Investor relations involve dealing with investors and other stakeholders on an array of issues from products and services to shareholder rights. Therefore, the corporate structure with the right people to manage complaints, suggestions and feedback is an HR responsibility.

Two major areas on HR strategy require attention in the CG Blueprint. Remuneration policies should be competitive for employees, and pegged to long term corporate performance for the Chief Executive Officer and senior management. A possible agenda item for discussion when engaging with shareholders is the need to know who the real management team is. I believe that the operational leadership provided by the C-suite is critical for corporate performance and providing the right level of information to Boards to facilitate informed decision-making.

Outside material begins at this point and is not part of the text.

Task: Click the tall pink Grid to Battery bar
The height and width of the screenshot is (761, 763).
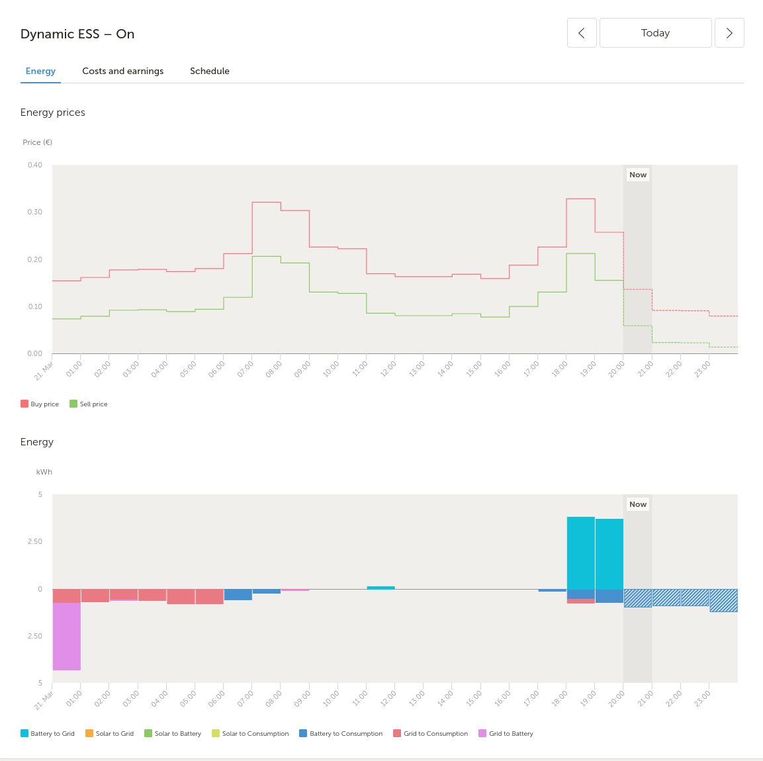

HR as a leader has to provide feedback on HR issues to the Board Remuneration Committee.
Diversity should necessarily be an HR strategy and Policy, ensuring appropriate balance in gender, ethnicity and age to populate the operational and management roles not only to meet succession planning requirements, fulfil corporate expertise requirements internally and also for growth. Women should be groomed to senior management levels and to potentially assume Board positions, thereby fulfilling a national call to increase women participation in Boards to 30% by 2015.

The Corporate Governance Blueprint 2011 sets out the strategic direction and specific action plans to be implemented over the next five years, a deliverable under the Capital Market Masterplan 2.

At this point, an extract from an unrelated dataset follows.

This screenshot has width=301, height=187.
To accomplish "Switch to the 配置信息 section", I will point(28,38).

Regulators have stepped up enforcement, and recently court judgments have been less lenient with Chief Financial Officers and directors who sway from their corporate accountabilities and fiduciary duties. The oversight on gatekeepers - rating agencies, external auditors and corporate analysts - to avoid risk of misleading disclosures on company financials and long term sustainability to safeguard investors and other stakeholders, is progressively increasing. The media and financial journalists as influencers are working towards active yet responsible reporting. The CG Blueprint reinforces corporate citizenship, sustainability and value creation in tandem with globalisation and growth.

Vijayam Nadarajah has worked in insurance companies and banks for more than 18 years. Her extensive experience in operations, internal audit, investigation and risk coupled with leadership, drive and passion for good governance, control and corporate behaviours has seen her through a series of commendable achievements in the appointments that she has held. One of these achievements is a 90 page Treasury policy she wrote after three months in the job and the first such policy for a Bank that had been in operation for more than 20 years.

The President of the Institute of Internal Auditors Malaysia (IIAM) in 1996/97, Vijayam was also instrumental in setting up training courses for internal auditors in banks and finance, stock broking and insurance companies. Currently, she runs training programmes on risk-based topics, corporate governance, corporate reporting and ethics.

A Fellow member of CPA Australia and IIAM, and a chartered accountant of MIA, Vijayam holds an LLB as well.